> _Verilen Metin_
::::::
Küba’nın genel olarak hiçbir konuda çok ucuz bir ülke olduğunu söyleyemeyiz, sadece rom ve mojito’nun uygun olduğunu kabul edebiliriz. Keza 7 Euro’luk 1 şişe Havana Club’dan sadece 2 şişe almış olmamıza, dönüp de Türkiye’deki fiyatları hatırlayınca çok üzülmüştük.
Sizinle detaylı bir harcama listesi paylaşamıyor olsak da fikir vermesi açısından genel kalemler şöyleydi:
Gidiş-Dönüş Uçak Bileti | 9.700₺ |
Araç Kiralama (4 Gün) | 408€ |
Havana Konaklama (4 Gece) | 7.600₺ |
Varadero Konaklama (2 Gece) | 2.500₺ |
Trinidad Konaklama (1 Gece) | 600₺ |
Kalan Masraflar (Yeme-İçme vs.) | 1.000€ |
TOPLAM | 28.285₺ |
Bunun “Madem balayındayız, kesenin ağzını biraz açalım.” bütçesi olduğunu hatırlatalım. Daha uygun bütçeli bir Küba seyahati mümkün.
Son Notlar…
- Google’da sıkça sorulan sorulardan biri: Küba turistler için güvenli mi? Bizce Türkiye dahil birçok ülkeden daha güvenli. İlk günümüzün akşamında eski Havana’nın karanlık ara sokakları bizi biraz tedirgin etse de sonraki günlerde herkesin ne kadar kendi halinde ve özgür olduğunu gördük ve yaşadık.
- Küba’nın herhangi bir şehrinin sokaklarında ilginizi çekecek ilk şey sokak müzisyenleri olacak, eminiz. İlk günlerde heyecanla eşlik edeceksiniz, hatta bir miktar para karşılığında fotoğraflarını çekebilirsiniz. Günler geçtikçe bu müzik size aşina gelmeye, hatta sıcağın da etkisiyle bunaltmaya başlayabilir. İşte bu duyguya teslim olmayın! Eve döndüğünüzde o anları çok özleyeceğinizin garantisini her Küba playlist’imizi dinlerken gözlerimizin doluşuyla veriyoruz.
::::::
> _Verilen Kayıtlar_

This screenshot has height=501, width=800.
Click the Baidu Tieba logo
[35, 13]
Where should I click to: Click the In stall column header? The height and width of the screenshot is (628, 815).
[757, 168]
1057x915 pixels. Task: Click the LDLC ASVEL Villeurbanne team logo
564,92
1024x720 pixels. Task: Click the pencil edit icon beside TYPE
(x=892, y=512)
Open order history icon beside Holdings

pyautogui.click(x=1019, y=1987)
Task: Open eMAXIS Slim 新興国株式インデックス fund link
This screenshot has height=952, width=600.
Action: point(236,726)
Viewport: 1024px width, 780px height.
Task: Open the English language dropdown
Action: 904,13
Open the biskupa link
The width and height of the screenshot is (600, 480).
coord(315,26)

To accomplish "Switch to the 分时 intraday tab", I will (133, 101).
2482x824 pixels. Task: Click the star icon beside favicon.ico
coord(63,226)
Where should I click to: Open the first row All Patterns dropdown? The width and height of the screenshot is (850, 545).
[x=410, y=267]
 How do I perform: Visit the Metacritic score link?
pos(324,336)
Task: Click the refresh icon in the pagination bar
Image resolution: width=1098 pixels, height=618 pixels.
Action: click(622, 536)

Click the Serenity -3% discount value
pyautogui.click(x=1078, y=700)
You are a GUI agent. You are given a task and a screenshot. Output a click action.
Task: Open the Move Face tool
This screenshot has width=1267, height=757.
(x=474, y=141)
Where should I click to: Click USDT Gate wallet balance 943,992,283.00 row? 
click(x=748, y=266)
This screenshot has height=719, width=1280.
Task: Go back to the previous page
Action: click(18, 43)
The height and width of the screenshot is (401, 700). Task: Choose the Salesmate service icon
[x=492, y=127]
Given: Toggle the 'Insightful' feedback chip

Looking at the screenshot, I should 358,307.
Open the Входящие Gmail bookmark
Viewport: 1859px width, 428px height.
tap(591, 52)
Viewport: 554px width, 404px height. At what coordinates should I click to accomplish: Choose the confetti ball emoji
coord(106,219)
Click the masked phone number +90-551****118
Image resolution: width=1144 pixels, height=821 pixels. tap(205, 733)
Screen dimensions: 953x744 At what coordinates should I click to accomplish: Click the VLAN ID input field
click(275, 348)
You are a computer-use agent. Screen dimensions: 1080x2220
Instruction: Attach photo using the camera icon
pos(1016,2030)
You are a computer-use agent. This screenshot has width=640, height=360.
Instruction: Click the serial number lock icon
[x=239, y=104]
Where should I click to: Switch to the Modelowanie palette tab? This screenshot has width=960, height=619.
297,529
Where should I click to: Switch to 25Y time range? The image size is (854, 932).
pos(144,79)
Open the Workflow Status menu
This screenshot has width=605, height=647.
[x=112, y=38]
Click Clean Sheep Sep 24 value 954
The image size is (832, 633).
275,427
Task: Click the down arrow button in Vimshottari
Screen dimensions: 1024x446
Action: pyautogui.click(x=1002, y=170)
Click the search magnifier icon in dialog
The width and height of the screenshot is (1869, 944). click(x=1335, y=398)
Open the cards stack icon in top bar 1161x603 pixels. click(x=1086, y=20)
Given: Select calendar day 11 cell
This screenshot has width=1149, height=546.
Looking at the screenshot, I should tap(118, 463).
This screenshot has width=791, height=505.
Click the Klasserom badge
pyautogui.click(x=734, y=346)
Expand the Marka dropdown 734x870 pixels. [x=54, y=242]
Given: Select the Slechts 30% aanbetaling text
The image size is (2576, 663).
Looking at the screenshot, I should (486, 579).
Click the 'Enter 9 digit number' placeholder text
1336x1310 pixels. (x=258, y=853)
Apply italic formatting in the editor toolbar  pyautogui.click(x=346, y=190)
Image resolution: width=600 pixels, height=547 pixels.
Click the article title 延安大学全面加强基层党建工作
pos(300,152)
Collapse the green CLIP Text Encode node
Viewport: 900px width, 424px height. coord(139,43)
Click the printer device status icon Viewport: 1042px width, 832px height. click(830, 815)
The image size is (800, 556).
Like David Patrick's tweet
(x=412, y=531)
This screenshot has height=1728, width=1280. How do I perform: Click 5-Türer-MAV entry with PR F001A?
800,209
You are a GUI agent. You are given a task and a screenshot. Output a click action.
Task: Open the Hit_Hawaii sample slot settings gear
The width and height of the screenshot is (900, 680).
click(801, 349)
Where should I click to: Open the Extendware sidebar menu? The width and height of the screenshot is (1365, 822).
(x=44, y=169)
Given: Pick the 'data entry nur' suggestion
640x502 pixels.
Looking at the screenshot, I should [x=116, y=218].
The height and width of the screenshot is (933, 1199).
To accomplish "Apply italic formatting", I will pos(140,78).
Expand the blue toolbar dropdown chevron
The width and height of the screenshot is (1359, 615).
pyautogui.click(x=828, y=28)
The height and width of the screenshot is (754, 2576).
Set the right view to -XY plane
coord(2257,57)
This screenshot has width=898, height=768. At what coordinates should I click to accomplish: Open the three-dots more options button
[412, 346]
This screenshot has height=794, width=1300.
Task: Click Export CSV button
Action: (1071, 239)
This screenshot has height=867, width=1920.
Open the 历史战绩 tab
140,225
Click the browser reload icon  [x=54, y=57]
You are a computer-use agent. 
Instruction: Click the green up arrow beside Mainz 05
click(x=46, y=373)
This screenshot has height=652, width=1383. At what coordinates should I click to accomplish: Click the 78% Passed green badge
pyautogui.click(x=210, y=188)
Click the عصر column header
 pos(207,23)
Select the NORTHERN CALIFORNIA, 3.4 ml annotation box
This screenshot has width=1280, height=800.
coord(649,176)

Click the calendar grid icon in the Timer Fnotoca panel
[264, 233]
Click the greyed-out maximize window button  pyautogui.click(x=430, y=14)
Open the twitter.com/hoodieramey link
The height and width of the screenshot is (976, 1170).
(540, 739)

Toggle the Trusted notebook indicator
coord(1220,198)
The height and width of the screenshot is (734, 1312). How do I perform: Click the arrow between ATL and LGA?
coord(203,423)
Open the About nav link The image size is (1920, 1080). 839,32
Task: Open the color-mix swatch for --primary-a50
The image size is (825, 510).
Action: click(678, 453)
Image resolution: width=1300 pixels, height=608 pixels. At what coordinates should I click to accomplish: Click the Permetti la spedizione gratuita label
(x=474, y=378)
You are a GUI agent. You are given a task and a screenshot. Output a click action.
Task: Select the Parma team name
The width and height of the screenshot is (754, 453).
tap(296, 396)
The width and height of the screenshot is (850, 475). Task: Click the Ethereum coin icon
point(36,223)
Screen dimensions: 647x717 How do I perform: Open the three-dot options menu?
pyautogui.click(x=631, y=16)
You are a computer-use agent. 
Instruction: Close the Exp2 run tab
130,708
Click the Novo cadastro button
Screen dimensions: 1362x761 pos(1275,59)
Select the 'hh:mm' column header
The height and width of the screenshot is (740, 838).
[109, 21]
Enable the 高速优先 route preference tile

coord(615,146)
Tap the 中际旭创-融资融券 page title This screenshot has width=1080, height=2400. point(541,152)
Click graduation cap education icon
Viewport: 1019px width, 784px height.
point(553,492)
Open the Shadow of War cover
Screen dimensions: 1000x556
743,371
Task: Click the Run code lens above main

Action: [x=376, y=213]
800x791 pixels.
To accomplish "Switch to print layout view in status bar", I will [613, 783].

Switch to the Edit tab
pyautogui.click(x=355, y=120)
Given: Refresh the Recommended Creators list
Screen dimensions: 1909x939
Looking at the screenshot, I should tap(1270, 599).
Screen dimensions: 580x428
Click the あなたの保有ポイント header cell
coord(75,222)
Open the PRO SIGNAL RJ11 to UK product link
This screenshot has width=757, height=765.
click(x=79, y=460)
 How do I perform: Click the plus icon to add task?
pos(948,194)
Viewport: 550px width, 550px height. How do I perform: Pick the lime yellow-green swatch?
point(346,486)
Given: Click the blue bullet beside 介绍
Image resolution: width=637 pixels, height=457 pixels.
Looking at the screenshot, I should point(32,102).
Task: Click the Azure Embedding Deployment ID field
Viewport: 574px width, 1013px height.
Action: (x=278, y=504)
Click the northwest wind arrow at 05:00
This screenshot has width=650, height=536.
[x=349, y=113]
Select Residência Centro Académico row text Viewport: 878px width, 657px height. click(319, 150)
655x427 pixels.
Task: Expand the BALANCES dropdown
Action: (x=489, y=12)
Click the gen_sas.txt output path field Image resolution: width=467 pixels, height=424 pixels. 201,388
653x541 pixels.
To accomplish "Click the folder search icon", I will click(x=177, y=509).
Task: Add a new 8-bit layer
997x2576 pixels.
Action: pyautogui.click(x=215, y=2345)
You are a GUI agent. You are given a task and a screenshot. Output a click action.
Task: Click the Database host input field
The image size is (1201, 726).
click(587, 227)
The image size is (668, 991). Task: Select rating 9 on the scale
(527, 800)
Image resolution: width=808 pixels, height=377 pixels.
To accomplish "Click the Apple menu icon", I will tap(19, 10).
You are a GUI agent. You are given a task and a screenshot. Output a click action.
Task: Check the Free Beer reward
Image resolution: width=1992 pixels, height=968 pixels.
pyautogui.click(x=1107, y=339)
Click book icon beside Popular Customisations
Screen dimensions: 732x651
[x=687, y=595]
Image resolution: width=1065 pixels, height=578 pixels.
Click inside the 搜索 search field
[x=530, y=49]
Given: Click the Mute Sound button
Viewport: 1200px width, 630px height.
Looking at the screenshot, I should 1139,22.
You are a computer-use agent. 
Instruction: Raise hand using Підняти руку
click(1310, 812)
::::::
Yukarıdaki Küba gezisi metninde "Sizinle detaylı bir" sözlerinin bulunduğu yerden başlayıp "gördük ve yaşadık." sözlerinden sonra biten bölümü hiç değiştirmeden yazar mısınız?

> _Tamamlanmış Çalışma_
Sizinle detaylı bir harcama listesi paylaşamıyor olsak da fikir vermesi açısından genel kalemler şöyleydi:
Gidiş-Dönüş Uçak Bileti | 9.700₺ |
Araç Kiralama (4 Gün) | 408€ |
Havana Konaklama (4 Gece) | 7.600₺ |
Varadero Konaklama (2 Gece) | 2.500₺ |
Trinidad Konaklama (1 Gece) | 600₺ |
Kalan Masraflar (Yeme-İçme vs.) | 1.000€ |
TOPLAM | 28.285₺ |
Bunun “Madem balayındayız, kesenin ağzını biraz açalım.” bütçesi olduğunu hatırlatalım. Daha uygun bütçeli bir Küba seyahati mümkün.
Son Notlar…
- Google’da sıkça sorulan sorulardan biri: Küba turistler için güvenli mi? Bizce Türkiye dahil birçok ülkeden daha güvenli. İlk günümüzün akşamında eski Havana’nın karanlık ara sokakları bizi biraz tedirgin etse de sonraki günlerde herkesin ne kadar kendi halinde ve özgür olduğunu gördük ve yaşadık.